(Stored data entries)
- Opening Delimiter -

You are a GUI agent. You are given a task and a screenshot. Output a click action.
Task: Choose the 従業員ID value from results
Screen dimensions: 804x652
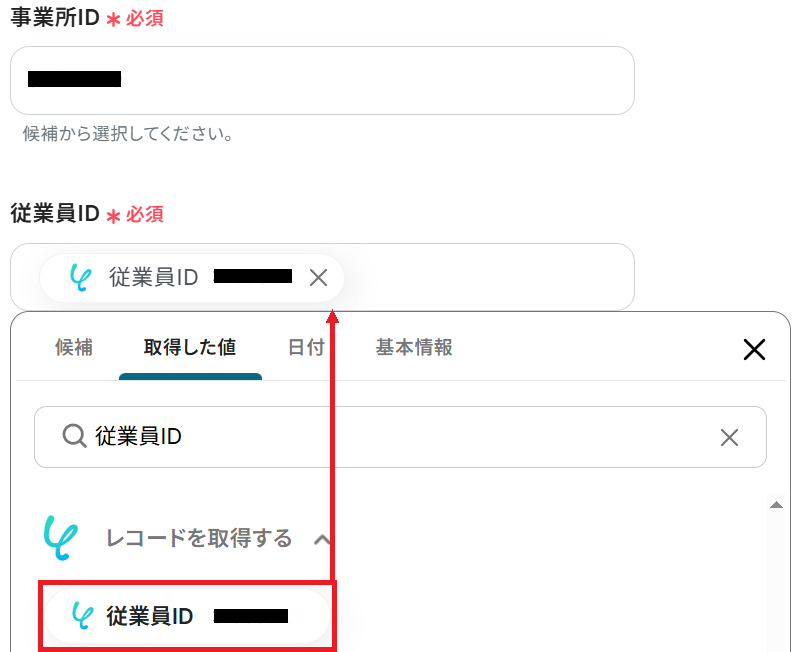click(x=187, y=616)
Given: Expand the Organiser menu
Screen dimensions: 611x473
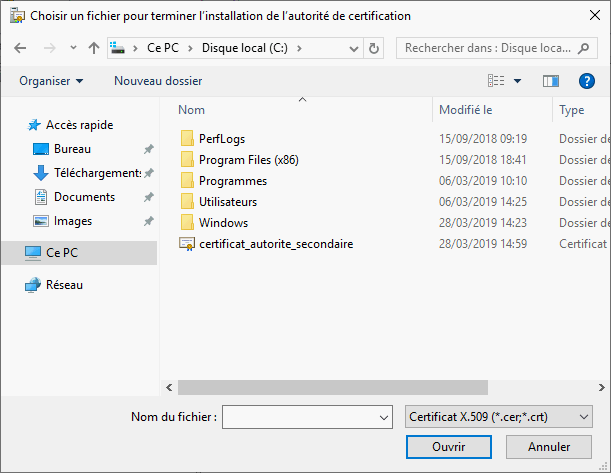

- Closing Delimiter -

## Problem requirements
Only what runs from the line containing "Given: Expand the Organiser menu" through the end of the entries above should be extracted, exactly and without pictures.

## Exercise response
Given: Expand the Organiser menu
Screen dimensions: 611x473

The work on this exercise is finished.